◆ **What the task asks**: Check every line of the entries for "Real", and copy the lines that hold it.

Entries taken from a collection:
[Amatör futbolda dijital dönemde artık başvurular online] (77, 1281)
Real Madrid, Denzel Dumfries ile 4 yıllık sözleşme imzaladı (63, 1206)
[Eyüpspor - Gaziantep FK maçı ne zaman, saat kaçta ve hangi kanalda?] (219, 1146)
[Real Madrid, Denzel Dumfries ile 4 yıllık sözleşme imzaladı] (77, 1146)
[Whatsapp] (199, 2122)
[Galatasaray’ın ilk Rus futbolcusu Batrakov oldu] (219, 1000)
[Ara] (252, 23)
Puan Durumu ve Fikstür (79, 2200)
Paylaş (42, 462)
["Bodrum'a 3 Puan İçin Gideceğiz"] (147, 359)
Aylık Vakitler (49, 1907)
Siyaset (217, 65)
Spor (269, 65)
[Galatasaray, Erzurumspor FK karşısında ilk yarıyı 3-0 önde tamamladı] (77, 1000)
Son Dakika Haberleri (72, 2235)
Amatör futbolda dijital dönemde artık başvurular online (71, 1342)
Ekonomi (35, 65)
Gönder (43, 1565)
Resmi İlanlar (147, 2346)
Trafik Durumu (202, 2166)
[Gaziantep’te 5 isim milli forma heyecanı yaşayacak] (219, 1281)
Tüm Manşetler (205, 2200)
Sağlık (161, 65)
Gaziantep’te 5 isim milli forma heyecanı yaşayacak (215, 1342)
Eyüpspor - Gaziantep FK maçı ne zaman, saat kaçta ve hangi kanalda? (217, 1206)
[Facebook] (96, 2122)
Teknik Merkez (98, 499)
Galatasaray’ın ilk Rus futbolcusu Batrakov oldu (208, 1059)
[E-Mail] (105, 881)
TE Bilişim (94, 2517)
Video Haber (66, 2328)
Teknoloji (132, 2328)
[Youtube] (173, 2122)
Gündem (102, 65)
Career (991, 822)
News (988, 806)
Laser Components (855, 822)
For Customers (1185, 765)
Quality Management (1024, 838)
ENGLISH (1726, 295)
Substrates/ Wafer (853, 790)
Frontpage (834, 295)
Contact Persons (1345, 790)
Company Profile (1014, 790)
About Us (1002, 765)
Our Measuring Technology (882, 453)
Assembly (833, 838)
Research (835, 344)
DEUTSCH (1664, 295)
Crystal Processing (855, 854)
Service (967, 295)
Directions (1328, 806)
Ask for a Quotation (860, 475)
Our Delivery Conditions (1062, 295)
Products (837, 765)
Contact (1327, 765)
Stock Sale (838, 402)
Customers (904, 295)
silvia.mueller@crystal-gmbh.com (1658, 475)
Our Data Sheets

◆ **Answer**:
Real Madrid, Denzel Dumfries ile 4 yıllık sözleşme imzaladı (63, 1206)
[Real Madrid, Denzel Dumfries ile 4 yıllık sözleşme imzaladı] (77, 1146)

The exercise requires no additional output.